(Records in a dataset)

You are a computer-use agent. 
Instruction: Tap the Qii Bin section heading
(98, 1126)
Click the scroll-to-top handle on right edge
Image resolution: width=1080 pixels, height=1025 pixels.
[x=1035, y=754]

** What to work on **
Give all of the records above as a Markdown table with the columns Row and Line, numbering each line and leaving out any blank lines.

** Solution to the problem **
| Row | Line |
|---|---|
| 1 | You are a computer-use agent.  |
| 2 | Instruction: Tap the Qii Bin section heading |
| 3 | (98, 1126) |
| 4 | Click the scroll-to-top handle on right edge |
| 5 | Image resolution: width=1080 pixels, height=1025 pixels. |
| 6 | [x=1035, y=754] |